(Task statement) Reproduce word for word the stretch of the tobacco chart R walkthrough below, beginning at the words "# Load data" and stopping after "3, 4), as.numeric)".

Motivation

Recreate VISUAL CAPITALIST chart: Global Tobacco Use by Country and Sex

Data Processing

# Clear R environment: 
rm(list = ls())

# Setwd
setwd("D:/0 - My documents/TOOLS/R/The Economist/Nobel")

# Load data
library(rvest)
library(tidyverse)

# Specify the URL
url <- "https://www.visualcapitalist.com/tobacco-use-by-country/"

# Read the HTML content of the webpage -> Change to numeric -> Rename variables
webpage <- read_html(url)
tobaco <- html_table(html_nodes(webpage, "table"))[[1]]
  
  # Convert to numeric 
tobaco <- tobaco %>%
  mutate_at(vars(2, 3, 4), as.numeric)

  # Delete charaters before blank
tobaco$Country <- sub("^\\S+\\s+", '', tobaco$Country)

  # Rename
library(janitor)
tobaco <- tobaco %>%
  janitor::clean_names()

names(tobaco)

Visualization

library(ggtext)

text <- "**Naura**, **Indonesia**, and **Myanmar** have some of the highest rates of tobacco use in the world"
df_text <- data.frame(country = "Afghanistan", total_prevalence_percent = 49.5, male_percent = 50.3, female_percent = 48.7, text = text)

(Provided data)
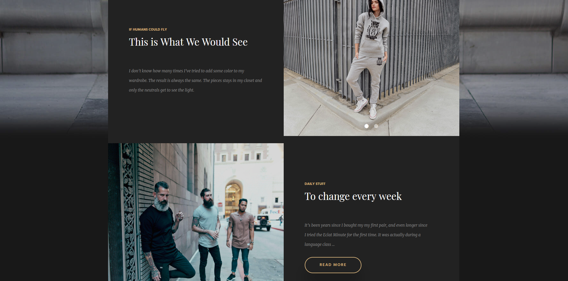Open the "IF HUMANS COULD FLY" category

[148, 29]
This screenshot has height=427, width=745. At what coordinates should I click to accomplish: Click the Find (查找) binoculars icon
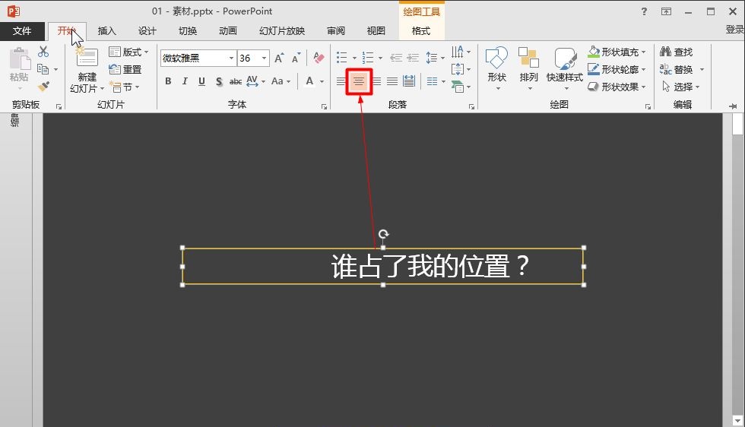click(x=666, y=52)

(Exercise result)
# Load data
library(rvest)
library(tidyverse)

# Specify the URL
url <- "https://www.visualcapitalist.com/tobacco-use-by-country/"

# Read the HTML content of the webpage -> Change to numeric -> Rename variables
webpage <- read_html(url)
tobaco <- html_table(html_nodes(webpage, "table"))[[1]]
  
  # Convert to numeric 
tobaco <- tobaco %>%
  mutate_at(vars(2, 3, 4), as.numeric)